What Remains of the Dream

Despite the layoffs, EA has indicated that development on skate. will continue. The game remains in active playtesting, and the company has not announced a cancellation. But the reduced team size will almost certainly affect the scope and timeline of the project. Features that were planned may be scaled back. The cadence of updates post-launch may slow. And the community goodwill that Full Circle painstakingly built through years of transparent development could erode quickly if players sense that the game is being released in a diminished state.

For the affected employees, the immediate concern is more personal. The gaming industry’s job market remains saturated with talent displaced by layoffs, making re-employment a difficult prospect. Vancouver, while home to a vibrant game development scene that includes studios like EA Vancouver, Relic Entertainment, and various smaller outfits, has itself been hit by closures and reductions. Several laid-off Full Circle employees have posted their availability on LinkedIn and X, hoping to connect with studios that are still hiring.

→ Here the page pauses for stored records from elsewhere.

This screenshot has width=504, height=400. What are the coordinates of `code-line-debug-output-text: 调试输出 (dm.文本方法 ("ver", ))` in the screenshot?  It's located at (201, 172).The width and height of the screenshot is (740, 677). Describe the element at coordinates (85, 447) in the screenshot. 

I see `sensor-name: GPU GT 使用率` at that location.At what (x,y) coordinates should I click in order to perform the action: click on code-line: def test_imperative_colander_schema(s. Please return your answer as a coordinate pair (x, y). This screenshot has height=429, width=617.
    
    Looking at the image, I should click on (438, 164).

A Test Case for Publisher-Developer Relationships

The Full Circle situation is, in many ways, a test case for how major publishers manage smaller, mission-driven studios within their corporate structures. EA created Full Circle with a clear mandate and gave it a degree of creative independence that is unusual for a publisher of its size. The studio’s community-first approach was celebrated as a refreshing departure from the opaque, marketing-driven development cycles that characterize most AAA projects. But when the financial winds shifted, that independence offered no protection. The same corporate machinery that greenlit the studio’s creation could—and did—cut it down to size without apparent regard for the unique culture and approach that made it distinctive.

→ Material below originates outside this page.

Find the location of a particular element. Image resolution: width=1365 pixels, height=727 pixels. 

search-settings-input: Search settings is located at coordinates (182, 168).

Whether skate. ultimately succeeds or fails, the story of Full Circle will be studied by industry observers for years to come. It raises uncomfortable questions about the sustainability of the live-service model, the human cost of corporate restructuring, and the tension between creative ambition and financial discipline. For the fans who spent a decade asking for a new Skate game, the layoffs are a sobering reminder that even the most passionate advocacy cannot insulate a project from the cold logic of a balance sheet. And for the developers who poured their talent and energy into making that dream a reality, the loss is far more than professional—it is deeply personal.